Data pulled from a collection:
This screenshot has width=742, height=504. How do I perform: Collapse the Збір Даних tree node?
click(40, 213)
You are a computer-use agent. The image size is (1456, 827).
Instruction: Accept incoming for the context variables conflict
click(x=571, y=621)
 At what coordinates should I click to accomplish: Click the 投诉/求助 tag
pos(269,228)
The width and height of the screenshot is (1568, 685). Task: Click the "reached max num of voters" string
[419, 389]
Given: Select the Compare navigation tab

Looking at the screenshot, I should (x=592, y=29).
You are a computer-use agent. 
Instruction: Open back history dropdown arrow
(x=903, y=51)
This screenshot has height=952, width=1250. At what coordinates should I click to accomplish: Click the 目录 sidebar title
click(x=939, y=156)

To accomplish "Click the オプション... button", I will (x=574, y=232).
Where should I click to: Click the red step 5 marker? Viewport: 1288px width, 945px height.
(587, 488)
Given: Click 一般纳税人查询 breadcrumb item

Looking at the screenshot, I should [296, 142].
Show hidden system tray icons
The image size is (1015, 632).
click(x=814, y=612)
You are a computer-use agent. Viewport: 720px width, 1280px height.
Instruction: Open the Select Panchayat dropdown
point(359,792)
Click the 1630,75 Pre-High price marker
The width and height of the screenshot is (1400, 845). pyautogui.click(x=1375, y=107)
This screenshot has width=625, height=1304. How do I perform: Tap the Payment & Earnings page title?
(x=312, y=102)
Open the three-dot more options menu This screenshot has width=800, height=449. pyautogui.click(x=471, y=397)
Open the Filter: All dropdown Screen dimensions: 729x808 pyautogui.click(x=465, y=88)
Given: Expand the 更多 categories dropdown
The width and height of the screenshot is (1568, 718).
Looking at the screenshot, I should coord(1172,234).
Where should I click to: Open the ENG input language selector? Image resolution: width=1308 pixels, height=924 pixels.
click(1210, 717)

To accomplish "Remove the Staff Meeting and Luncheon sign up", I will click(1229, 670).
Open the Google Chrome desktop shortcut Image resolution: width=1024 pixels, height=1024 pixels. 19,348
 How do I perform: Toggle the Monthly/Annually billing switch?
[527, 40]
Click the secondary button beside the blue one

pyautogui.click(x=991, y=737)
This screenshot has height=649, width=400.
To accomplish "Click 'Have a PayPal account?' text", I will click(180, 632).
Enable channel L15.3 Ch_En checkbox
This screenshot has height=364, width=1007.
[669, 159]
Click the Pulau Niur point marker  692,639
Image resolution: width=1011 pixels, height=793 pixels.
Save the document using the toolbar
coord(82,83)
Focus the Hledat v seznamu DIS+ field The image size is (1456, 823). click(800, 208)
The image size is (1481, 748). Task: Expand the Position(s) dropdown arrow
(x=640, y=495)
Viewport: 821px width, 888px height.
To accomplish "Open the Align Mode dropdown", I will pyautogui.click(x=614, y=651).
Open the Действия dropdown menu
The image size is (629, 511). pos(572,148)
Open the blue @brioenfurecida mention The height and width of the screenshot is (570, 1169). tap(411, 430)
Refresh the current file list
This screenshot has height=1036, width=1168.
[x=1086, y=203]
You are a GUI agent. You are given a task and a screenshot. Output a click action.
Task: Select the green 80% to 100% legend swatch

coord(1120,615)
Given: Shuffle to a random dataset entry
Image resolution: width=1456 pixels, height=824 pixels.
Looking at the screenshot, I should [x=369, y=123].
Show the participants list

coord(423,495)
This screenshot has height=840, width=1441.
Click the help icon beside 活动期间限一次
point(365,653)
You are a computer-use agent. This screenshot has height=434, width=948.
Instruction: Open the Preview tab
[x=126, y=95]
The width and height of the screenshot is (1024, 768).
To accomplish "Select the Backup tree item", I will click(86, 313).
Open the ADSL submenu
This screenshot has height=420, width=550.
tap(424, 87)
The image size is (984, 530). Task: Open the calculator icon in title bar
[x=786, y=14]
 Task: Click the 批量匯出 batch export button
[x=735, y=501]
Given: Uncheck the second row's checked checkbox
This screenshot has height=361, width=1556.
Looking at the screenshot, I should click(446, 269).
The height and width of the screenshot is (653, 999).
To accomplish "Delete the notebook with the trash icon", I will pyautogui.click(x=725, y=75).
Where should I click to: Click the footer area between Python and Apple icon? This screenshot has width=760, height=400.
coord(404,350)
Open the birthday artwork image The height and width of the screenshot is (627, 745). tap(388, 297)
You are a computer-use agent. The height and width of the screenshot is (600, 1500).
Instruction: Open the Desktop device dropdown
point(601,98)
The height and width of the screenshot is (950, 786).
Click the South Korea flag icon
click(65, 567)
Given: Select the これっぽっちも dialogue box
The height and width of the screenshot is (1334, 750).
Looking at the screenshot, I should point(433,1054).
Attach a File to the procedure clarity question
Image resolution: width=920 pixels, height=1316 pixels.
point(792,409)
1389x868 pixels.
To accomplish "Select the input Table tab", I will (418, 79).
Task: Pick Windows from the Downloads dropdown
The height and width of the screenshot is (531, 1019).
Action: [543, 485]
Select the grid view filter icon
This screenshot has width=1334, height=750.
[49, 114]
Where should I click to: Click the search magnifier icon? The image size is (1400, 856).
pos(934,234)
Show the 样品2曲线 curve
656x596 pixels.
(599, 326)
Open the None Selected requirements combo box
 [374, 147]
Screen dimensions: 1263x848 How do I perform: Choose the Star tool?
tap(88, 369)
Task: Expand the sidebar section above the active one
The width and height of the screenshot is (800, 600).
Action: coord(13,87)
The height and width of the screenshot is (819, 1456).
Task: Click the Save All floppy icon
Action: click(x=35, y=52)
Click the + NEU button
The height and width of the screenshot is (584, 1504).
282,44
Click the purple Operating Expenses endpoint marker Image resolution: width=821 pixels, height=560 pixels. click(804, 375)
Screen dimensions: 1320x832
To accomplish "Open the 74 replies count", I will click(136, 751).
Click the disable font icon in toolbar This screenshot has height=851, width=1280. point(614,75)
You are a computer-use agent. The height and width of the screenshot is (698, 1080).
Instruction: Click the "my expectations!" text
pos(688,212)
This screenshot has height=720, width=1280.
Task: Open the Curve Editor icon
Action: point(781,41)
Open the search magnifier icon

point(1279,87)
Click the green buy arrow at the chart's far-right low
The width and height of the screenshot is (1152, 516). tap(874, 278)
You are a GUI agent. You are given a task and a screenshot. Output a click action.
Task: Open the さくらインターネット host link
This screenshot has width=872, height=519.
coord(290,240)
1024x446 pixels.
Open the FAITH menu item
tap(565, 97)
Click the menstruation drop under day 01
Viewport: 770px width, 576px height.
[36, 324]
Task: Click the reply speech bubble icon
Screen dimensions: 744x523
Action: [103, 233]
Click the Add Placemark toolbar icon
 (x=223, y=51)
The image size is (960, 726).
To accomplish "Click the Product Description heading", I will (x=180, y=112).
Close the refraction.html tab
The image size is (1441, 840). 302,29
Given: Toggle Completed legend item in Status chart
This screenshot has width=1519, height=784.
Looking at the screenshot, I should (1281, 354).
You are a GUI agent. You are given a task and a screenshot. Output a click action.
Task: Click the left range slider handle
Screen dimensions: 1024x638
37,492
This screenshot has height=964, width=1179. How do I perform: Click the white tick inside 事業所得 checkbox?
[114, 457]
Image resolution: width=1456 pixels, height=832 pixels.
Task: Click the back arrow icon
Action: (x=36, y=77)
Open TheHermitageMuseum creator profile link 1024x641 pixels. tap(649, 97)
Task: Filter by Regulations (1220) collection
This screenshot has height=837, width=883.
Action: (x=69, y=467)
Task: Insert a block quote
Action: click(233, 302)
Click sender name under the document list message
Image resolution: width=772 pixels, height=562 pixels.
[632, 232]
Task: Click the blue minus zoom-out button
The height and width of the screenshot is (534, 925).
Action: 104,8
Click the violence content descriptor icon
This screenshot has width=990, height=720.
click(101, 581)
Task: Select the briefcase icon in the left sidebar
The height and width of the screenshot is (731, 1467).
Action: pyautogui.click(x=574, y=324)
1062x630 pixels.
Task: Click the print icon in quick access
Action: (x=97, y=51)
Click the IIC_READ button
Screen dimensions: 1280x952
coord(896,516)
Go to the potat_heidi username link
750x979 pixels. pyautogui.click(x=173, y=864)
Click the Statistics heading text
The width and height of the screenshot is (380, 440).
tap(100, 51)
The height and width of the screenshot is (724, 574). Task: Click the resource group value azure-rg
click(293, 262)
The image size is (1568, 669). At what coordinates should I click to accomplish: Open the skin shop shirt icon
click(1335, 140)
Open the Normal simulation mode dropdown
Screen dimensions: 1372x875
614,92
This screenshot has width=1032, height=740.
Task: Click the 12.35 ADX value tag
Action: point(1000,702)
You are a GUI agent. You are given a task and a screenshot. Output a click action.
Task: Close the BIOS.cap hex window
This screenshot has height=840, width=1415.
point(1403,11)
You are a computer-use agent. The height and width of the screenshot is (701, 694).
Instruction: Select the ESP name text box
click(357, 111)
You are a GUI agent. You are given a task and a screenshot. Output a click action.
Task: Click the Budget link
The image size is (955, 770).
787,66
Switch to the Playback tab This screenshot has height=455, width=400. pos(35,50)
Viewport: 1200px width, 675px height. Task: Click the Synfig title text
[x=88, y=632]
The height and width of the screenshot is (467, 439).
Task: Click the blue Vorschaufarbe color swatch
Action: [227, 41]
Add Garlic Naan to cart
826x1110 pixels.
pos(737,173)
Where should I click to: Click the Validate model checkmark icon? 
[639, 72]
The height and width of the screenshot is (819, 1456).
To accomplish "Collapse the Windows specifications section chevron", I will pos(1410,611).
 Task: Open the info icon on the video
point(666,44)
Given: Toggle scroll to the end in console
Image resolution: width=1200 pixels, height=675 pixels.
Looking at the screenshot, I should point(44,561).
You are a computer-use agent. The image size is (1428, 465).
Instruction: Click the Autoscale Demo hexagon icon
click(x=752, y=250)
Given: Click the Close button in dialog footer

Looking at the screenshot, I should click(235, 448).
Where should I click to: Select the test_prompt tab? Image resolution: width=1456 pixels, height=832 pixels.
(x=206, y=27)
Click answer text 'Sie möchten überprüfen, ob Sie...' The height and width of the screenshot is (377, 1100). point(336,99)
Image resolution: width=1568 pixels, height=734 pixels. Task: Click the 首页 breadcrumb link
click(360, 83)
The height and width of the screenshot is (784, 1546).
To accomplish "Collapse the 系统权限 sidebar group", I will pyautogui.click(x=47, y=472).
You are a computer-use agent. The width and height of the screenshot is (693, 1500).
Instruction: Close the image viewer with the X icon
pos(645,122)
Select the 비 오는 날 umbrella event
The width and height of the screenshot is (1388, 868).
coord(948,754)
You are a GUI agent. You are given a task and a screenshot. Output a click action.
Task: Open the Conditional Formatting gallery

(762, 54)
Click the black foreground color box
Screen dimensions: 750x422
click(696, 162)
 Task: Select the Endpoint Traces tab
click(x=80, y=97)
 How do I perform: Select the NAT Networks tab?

• _Exercise prompt_:
Return the items above verbatim, from their first line through the line containing "click(x=814, y=612)", with both ends included.

• _Solution for this task_:
This screenshot has width=742, height=504. How do I perform: Collapse the Збір Даних tree node?
click(40, 213)
You are a computer-use agent. The image size is (1456, 827).
Instruction: Accept incoming for the context variables conflict
click(x=571, y=621)
 At what coordinates should I click to accomplish: Click the 投诉/求助 tag
pos(269,228)
The width and height of the screenshot is (1568, 685). Task: Click the "reached max num of voters" string
[419, 389]
Given: Select the Compare navigation tab

Looking at the screenshot, I should (x=592, y=29).
You are a computer-use agent. 
Instruction: Open back history dropdown arrow
(x=903, y=51)
This screenshot has height=952, width=1250. At what coordinates should I click to accomplish: Click the 目录 sidebar title
click(x=939, y=156)

To accomplish "Click the オプション... button", I will (x=574, y=232).
Where should I click to: Click the red step 5 marker? Viewport: 1288px width, 945px height.
(587, 488)
Given: Click 一般纳税人查询 breadcrumb item

Looking at the screenshot, I should [296, 142].
Show hidden system tray icons
The image size is (1015, 632).
click(x=814, y=612)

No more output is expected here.